(EXERCISE PROMPT) Please format the listing lines as a numbered list, leaving out any blank lines. Begin at the line that contains "How do I perform: Click the Subscript" and stop after the line that contains "point(393,327)".

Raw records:
▬▬▬

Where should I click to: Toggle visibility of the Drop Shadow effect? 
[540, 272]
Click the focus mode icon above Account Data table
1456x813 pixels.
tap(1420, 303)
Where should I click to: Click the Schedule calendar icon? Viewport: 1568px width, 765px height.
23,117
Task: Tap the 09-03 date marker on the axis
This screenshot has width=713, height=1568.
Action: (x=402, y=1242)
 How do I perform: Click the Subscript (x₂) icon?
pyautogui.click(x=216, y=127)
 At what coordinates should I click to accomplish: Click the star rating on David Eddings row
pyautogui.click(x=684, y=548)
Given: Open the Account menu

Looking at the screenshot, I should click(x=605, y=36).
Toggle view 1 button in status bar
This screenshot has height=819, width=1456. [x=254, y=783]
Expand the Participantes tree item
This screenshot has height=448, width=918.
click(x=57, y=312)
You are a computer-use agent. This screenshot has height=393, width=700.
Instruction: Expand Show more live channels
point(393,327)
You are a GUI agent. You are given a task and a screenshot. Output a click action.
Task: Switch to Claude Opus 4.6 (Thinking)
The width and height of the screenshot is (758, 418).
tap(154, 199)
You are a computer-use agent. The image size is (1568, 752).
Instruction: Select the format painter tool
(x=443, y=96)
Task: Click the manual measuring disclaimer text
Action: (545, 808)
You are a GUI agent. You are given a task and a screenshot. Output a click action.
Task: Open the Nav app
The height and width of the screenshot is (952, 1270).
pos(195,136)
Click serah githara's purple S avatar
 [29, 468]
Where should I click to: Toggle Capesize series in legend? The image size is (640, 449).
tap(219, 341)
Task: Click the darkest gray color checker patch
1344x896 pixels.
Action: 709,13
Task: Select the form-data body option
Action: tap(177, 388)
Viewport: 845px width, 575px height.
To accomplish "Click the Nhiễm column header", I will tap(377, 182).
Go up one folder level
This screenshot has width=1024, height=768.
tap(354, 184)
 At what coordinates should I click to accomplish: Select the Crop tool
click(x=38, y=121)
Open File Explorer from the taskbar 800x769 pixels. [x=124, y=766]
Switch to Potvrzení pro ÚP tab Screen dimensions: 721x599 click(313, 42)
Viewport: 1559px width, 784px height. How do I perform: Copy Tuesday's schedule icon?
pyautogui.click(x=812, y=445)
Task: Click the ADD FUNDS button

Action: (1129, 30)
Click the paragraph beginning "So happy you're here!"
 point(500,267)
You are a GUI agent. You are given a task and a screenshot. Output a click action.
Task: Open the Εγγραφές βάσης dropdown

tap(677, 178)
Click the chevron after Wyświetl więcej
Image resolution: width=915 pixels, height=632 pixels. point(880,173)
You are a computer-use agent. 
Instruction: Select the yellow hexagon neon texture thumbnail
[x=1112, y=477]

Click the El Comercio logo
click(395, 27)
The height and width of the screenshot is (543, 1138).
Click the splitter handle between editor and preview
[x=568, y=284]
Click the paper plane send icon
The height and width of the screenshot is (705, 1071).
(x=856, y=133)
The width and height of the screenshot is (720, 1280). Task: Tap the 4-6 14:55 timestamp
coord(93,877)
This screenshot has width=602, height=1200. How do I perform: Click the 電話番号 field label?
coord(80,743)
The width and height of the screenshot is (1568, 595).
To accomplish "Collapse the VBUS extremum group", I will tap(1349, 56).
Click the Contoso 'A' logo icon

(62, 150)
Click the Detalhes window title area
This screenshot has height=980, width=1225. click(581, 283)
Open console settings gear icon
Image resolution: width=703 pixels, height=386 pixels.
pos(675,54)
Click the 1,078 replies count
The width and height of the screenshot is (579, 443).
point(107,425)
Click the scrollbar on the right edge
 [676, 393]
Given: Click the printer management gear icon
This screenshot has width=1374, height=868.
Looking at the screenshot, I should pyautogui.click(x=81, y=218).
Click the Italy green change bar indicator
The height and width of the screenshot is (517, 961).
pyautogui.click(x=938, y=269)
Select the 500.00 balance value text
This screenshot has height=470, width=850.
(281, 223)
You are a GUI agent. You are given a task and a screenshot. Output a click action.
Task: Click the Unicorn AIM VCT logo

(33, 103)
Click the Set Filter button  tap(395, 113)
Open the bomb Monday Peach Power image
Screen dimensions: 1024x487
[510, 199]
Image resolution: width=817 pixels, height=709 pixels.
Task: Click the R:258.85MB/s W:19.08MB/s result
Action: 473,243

▬▬▬

(TASK SOLUTION)
1.  How do I perform: Click the Subscript (x₂) icon?
2. pyautogui.click(x=216, y=127)
3.  At what coordinates should I click to accomplish: Click the star rating on David Eddings row
4. pyautogui.click(x=684, y=548)
5. Given: Open the Account menu
6. Looking at the screenshot, I should click(x=605, y=36).
7. Toggle view 1 button in status bar
8. This screenshot has height=819, width=1456. [x=254, y=783]
9. Expand the Participantes tree item
10. This screenshot has height=448, width=918.
11. click(x=57, y=312)
12. You are a computer-use agent. This screenshot has height=393, width=700.
13. Instruction: Expand Show more live channels
14. point(393,327)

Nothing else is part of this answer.